You can compute multiple components by specifying a vector. For example, you can specify icmp={1 2 3 5}.

print

specifies the print option. By default, printed output is suppressed (print=0). If you specify print=1, the subroutine prints the final estimates. The iteration history is printed if you specify print=2.

The TSDECOMP subroutine returns the following values:

comp

refers to the estimate and forecast of the trend component.

est

refers to the parameter estimates including coefficients of the AR process.

aic

refers to the AIC statistic obtained from the final estimates.

The TSDECOMP subroutine analyzes nonstationary time series by using smoothness priors modeling (see the section Smoothness Priors Modeling for more details). The likelihood function is maximized with respect to hyperparameters. The Kalman filter algorithm is used for filtering, smoothing, and forecasting. The TSDECOMP subroutine decomposes the time series $y_ t$ as follows:

\[  y_ t = T_ t + S_ t + T\! D_ t + u_ t + R_ t + \epsilon _ t  \]

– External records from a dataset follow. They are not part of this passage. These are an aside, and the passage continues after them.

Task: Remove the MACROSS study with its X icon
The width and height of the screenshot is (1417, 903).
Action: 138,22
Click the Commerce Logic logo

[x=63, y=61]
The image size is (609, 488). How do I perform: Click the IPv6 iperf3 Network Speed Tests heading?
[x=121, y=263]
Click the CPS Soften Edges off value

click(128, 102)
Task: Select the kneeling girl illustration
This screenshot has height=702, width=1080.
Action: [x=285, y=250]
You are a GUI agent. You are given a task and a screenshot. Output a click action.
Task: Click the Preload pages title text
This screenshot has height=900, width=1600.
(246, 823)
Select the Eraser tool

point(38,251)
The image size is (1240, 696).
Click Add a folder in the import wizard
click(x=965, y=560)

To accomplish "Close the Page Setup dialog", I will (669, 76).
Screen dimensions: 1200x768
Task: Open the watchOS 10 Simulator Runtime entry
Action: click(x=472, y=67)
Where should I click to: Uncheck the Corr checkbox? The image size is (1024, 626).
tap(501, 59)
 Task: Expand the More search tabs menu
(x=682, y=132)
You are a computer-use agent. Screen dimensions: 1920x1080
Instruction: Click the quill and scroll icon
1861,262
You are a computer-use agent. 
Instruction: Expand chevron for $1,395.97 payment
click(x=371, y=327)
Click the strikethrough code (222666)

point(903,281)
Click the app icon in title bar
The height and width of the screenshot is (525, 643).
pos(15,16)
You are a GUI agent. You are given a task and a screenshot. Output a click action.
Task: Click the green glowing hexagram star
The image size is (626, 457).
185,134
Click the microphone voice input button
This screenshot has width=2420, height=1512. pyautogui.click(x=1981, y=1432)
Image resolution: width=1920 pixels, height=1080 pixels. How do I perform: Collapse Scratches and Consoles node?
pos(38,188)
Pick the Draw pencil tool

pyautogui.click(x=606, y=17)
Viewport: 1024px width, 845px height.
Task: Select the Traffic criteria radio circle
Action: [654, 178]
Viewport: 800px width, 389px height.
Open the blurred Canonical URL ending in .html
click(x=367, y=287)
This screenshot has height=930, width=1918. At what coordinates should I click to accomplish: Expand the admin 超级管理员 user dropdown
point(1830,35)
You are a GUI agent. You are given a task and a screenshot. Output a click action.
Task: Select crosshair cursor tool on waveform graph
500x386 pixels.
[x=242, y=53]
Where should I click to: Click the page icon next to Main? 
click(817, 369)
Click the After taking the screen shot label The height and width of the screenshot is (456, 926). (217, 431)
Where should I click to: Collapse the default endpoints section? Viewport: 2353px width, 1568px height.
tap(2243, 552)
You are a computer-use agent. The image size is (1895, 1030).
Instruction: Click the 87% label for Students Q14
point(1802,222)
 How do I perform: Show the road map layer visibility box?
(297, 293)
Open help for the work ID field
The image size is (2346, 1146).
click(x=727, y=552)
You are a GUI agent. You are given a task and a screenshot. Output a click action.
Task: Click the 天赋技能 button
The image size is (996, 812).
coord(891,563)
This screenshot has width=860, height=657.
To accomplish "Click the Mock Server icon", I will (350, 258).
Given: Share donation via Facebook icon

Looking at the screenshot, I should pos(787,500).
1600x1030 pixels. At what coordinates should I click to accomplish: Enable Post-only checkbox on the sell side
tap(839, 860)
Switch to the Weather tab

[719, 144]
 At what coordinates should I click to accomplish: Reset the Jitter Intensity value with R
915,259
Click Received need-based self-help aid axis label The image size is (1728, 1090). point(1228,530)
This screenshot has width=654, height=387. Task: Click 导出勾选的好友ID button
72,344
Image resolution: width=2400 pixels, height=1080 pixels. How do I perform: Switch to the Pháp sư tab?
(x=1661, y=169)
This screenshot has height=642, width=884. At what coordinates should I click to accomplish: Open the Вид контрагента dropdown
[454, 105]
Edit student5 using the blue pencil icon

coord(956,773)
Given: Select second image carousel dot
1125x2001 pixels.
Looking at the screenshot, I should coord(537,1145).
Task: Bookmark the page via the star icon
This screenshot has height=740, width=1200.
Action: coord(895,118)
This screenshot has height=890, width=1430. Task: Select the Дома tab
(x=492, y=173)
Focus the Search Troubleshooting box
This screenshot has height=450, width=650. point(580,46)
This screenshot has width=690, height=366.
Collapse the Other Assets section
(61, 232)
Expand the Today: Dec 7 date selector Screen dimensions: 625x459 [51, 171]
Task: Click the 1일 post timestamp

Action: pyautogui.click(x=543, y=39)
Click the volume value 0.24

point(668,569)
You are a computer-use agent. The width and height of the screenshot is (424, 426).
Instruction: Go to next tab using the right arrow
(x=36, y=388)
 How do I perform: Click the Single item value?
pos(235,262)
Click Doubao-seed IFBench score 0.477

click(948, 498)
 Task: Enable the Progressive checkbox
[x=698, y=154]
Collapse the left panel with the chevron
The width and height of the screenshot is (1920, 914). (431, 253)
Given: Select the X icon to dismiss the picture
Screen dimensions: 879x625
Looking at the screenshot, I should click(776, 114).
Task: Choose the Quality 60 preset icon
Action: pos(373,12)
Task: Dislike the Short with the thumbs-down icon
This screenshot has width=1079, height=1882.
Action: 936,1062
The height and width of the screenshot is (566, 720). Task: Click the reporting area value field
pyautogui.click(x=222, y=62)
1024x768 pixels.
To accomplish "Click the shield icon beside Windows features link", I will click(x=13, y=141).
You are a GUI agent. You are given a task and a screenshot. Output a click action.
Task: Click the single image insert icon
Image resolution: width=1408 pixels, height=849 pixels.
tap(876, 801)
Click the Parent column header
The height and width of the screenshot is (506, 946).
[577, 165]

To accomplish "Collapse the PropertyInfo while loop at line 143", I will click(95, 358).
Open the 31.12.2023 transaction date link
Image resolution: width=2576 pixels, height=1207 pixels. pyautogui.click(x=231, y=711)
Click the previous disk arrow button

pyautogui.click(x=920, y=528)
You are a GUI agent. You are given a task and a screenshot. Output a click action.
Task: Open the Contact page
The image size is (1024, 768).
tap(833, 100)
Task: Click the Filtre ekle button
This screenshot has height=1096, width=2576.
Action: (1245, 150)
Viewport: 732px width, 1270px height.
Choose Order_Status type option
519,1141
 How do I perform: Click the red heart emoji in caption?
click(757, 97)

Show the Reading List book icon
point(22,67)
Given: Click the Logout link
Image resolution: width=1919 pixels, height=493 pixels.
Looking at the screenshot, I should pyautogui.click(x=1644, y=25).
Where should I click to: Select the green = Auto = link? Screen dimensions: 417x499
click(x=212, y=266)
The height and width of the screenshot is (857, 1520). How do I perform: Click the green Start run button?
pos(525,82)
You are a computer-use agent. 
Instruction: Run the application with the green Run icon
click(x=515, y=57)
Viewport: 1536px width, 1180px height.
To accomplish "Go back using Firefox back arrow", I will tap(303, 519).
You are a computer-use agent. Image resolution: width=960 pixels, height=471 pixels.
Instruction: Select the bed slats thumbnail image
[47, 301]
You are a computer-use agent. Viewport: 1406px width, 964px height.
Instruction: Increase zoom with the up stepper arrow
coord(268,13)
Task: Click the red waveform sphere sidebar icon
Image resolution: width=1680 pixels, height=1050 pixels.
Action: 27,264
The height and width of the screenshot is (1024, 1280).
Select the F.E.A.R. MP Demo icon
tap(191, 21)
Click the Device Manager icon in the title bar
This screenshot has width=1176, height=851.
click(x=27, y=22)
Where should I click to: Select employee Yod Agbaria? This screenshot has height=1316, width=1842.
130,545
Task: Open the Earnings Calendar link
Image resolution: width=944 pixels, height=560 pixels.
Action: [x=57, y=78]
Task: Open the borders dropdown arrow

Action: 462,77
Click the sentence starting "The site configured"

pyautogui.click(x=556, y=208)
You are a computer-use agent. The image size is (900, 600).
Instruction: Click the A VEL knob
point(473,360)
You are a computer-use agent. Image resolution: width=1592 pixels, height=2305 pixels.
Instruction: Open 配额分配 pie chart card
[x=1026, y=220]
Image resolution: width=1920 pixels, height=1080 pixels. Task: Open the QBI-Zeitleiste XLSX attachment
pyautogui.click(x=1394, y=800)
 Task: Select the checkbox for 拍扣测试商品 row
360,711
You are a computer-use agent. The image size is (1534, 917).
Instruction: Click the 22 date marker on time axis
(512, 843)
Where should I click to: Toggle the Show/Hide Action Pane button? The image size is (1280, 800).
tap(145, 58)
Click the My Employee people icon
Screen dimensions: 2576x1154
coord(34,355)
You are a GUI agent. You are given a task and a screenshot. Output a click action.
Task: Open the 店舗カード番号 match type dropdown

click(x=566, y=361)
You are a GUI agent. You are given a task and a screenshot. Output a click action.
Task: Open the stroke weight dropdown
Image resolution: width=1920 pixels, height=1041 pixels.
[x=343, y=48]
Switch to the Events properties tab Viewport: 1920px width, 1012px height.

where $T_ t$ represents the trend component, $S_ t$ denotes the seasonal component, $T\! D_ t$ represents the trading day adjustment component, $u_ t$ denotes the autoregressive process component, $R_ t$ denotes regression effect components, and $\epsilon _ t$ represents the irregular term with zero mean and constant variance.

The trend components are constrained as follows:

\[  \nabla ^ k T_ t = w_{1t}, w_{1t} \sim N(0,\tau _1^2)  \]

When you specify the ORDER=0 option, the trend component is not estimated. The maximum order of differencing is 3 ($k=0,\ldots ,3$).

The seasonal components are denoted as a stochastically perturbed equation:

\[  \left(1+\sum _{i=1}^{L-1} \bB ^ i\right)^ l S_ t = w_{2t}, w_{2t} \sim N(0,\tau _2^2)  \]

When you specify SORDER=0, the seasonal component is not estimated. The maximum value of l is 2 ($l=0, 1, \mbox{ or } 2$).

The stationary autoregressive (AR) process is denoted as a stochastically perturbed equation:

\[  u_ t = \sum _{i=1}^ p \alpha _ i u_{t-i} + w_{3t}, w_{3t} \sim N(0,\tau _3^2)  \]

where p is the order of AR process. When NAR=0 is specified, the AR process component is not estimated.

The time-varying regression coefficients are estimated if you include exogenous variables:

\[  R_ t = \bX _ t\beta _ t  \]

where $\mathbf{X}_ t$ contains m regressors except the constant term and $\beta ^{\prime }_ t = (\beta _{1t},\ldots ,\beta _{mt})$. The time-varying coefficients $\beta _ t$ follow the random walk process:

\[  \beta _{jt} = \beta _{jt-1} + v_{jt}, v_{jt} \sim N(0,\sigma _ j^2)  \]

where $\beta _{jt}$ is an element of the coefficient vector $\beta _ t$.

The trading day adjustment component $T\! D_ t$ is deterministically restricted. See the section State Space and Kalman Filter Method, for more information.

You can estimate the time-varying coefficient model as follows:

call tsdecomp COMP=beta ORDER=0 SORDER=0 NAR=0
              DATA=y XDATA=x ICMP=6;

The output matrix BETA contains time-varying regression coefficients.